No man ever steps in the same river twice, for it is not the same river, and he is not the same man.

HERACLITUS (535-475 B.C.)

 

 

 

Mine is a country of the mind, and a river runs through it. The river is time and it runs in one direction only, as a river runs to the sea. It bears everything away: the living and the dead, the memories and the visions, the hopes, the dreams, the fears. It runs endlessly into eternity. It does not allow us to reverse its course.

The country of the mind remains forever hazed with light: shining in the past, recalled with a poignancy and yearning which is not nostalgia, not idealism, not homesickness, but something elusive and indefinable and, in a dark mood, unbearable. The Welsh call this hiraeth, a longing for the past, for what is gone, for those who shared that past who have been lost with it. It is the place from which we came, and to which we can never return.

“Will you ever go back?” people say to me. They expected me to go back when I was widowed. Maybe they expect me to go back now, as Canada has become the refuge of choice for two unhappy young royals. It may work for them. I doubt it; but life and maturity have conferred on me a darker wisdom, and I don’t think I can go home again. What waits for me there? Who waits for me? What is there for me now?

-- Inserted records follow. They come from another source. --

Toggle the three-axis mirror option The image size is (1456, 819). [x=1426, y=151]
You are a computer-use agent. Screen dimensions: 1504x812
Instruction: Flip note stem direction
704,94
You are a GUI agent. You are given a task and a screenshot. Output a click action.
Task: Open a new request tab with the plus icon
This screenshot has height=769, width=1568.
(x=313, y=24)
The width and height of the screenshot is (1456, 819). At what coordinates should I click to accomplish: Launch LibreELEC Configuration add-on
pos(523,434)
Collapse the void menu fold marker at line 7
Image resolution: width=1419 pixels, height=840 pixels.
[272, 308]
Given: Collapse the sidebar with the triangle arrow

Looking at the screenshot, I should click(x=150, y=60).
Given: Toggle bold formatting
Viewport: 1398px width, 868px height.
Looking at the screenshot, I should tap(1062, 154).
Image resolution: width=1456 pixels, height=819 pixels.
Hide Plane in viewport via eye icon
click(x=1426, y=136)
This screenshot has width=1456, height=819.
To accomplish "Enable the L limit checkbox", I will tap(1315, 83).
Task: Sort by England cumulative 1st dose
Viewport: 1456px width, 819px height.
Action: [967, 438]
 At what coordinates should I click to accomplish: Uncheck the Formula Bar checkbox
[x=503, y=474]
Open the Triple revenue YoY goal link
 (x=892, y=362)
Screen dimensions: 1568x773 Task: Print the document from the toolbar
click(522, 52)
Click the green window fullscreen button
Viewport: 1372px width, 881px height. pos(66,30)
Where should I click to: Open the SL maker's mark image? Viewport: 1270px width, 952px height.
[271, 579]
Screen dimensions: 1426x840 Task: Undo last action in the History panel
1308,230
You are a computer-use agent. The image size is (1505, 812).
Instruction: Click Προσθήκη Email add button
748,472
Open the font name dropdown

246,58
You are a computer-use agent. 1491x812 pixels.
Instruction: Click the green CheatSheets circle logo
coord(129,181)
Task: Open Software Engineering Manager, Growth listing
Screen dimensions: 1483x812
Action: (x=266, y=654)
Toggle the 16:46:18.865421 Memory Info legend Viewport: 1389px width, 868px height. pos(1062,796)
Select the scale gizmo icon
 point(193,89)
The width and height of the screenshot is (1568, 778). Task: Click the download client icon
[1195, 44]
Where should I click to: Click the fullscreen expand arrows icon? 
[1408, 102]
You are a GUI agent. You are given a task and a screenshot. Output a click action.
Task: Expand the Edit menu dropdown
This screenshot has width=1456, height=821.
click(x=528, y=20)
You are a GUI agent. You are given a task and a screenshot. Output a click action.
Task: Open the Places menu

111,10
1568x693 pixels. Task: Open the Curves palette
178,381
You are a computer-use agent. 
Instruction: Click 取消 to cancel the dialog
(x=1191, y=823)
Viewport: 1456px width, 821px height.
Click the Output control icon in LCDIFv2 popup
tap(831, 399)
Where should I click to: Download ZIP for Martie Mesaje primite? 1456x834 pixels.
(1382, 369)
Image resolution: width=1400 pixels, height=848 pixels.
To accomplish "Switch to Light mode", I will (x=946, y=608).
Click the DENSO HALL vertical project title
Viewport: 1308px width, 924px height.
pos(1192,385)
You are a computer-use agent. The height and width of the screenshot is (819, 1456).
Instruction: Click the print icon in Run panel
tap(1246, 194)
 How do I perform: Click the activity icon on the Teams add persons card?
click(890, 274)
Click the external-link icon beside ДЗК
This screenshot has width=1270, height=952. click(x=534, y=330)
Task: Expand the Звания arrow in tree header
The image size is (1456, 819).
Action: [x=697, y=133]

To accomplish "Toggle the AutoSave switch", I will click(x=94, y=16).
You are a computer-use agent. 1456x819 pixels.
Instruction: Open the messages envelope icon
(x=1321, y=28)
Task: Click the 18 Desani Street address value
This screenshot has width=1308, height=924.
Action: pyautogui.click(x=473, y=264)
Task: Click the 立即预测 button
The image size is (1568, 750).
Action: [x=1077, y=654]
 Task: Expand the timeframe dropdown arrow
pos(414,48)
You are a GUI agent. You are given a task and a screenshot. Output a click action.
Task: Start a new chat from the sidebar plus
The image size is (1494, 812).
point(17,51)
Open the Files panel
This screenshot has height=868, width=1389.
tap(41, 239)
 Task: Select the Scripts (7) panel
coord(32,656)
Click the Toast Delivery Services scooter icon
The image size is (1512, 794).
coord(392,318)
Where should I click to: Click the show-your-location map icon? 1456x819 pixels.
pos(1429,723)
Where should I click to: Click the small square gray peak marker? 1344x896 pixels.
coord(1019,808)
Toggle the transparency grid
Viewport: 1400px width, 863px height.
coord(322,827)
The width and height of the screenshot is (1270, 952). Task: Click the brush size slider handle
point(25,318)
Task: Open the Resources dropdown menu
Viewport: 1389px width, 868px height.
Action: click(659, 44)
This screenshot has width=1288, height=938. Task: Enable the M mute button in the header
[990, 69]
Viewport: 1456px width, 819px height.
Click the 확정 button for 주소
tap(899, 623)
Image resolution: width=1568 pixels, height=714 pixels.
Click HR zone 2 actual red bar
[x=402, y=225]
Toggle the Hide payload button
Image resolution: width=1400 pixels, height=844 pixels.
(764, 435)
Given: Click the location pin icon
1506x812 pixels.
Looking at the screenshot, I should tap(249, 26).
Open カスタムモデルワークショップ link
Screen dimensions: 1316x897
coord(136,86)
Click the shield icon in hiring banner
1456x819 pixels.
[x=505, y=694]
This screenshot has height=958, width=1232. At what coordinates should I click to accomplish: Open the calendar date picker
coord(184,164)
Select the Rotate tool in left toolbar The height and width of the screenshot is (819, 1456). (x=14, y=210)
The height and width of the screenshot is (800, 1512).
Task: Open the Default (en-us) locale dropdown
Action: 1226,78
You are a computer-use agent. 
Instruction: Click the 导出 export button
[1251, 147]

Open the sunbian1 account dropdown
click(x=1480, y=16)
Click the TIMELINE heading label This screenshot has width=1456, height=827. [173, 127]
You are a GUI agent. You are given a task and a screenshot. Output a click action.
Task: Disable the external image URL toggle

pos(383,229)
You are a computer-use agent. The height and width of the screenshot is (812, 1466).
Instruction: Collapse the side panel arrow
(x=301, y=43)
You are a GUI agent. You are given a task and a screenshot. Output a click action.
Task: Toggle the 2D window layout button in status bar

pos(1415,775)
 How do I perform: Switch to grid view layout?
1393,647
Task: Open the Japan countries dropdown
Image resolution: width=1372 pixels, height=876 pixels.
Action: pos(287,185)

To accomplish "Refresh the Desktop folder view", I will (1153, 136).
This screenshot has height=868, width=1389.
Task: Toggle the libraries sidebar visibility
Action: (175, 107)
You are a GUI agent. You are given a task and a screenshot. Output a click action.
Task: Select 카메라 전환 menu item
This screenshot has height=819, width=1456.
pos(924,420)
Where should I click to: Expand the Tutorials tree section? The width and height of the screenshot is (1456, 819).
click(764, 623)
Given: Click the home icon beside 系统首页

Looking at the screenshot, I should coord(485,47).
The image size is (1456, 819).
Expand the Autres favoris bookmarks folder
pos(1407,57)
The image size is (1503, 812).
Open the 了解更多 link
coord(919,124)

In the country of my mind we are all still together: younger, untouched by illness and mortality. There were dreams and there was hope, and there was no darkness and no disillusionment. We were fearless. We had each other, and the world was ours.

I am not that young woman who left Canada more than thirty years ago. Life has changed me, broken me, put me back together. The river has borne me many miles from my home. The country of the mind lies like an illusion on the horizon: drifting, unattainable: mirage and memory: known once, inhabited once, never again to be entered.

The river runs and bears us on, and time exiles us all.